Cari parrocchiani,
le letture di questa domenica offrono una luce particolare sulla Giornata
Mondiale Missionaria 2025, dal titolo «Missionari di speranza tra le genti».
Con il vangelo della vedova insistente Gesù ci insegna che è necessario «pregare sempre, senza stancarsi mai». Ma altrettanto suggestiva è la scena presentataci nella prima lettura, dove il popolo di Dio è vittorioso sui nemici quando Mosè tiene le mani alzate in preghiera, sostenuto da Aronne e Cur che gli reggono le braccia.
Possiamo vedere nei missionari i nuovi Mosè che portano nel mondo la parola di Dio e come Mosè devono essere sostenuti. Noi li sosteniamo pregando con loro e per loro, ma anche contribuendo materialmente al loro sostentamento e alla loro opera.
La Chiesa è intrinsecamente missionaria. E la missione ha come due dimensioni, che non sono in competizione tra loro ma si rafforzano a vicenda. Come la Chiesa, la missione è locale e universale, personale e mondiale, parrocchiale e cattolica. Dedicarsi a popolazioni lontane mentre odiamo il nostro fratello è un controsenso, se non un alibi per rimanere nell’odio e nel peccato. Amare i miei parenti nel totale disinteresse per tutto ciò che è oltre la mia porta di casa rischia altresì di essere un ingannevole egoismo collettivo, se non addirittura una camuffata associazione a delinquere.
Per i cristiani le due cose vanno insieme:
- l’amore premuroso per i propri figli e avere a cuore le popolazioni affamate;
- sopportare pazientemente il vicino di casa e pregare per la pace nel mondo;
- l’elemosina ai poveri del quartiere e la partecipazione alla missione del mondo.
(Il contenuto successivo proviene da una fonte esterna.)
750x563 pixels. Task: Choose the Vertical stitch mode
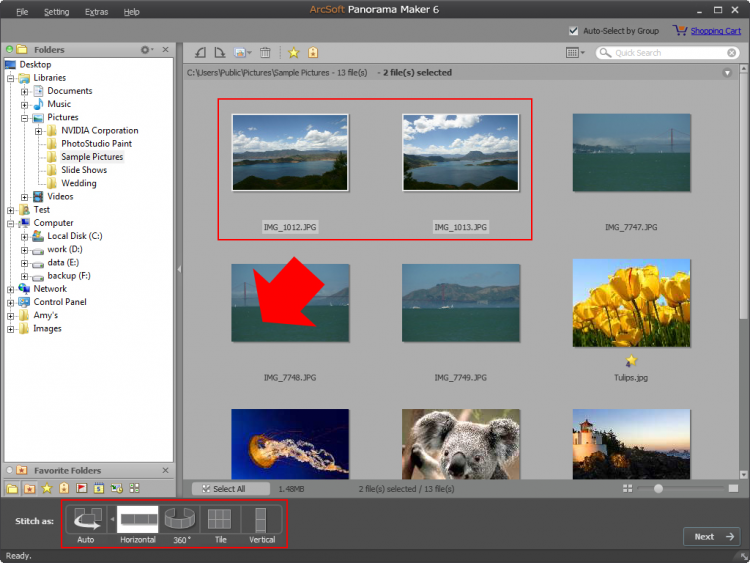tap(261, 519)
In termini di tempo e di soldi, sembra esserci competizione, ma in termini di senso e di cuore chi ama davvero ama sempre e tutti. Lasciamo che la missione della Chiesa nel modo allarghi anche il nostro cuore e che arricchisca la nostra vita con l’amore di Dio, il quale ama tutti e ciascuno con carità infinita.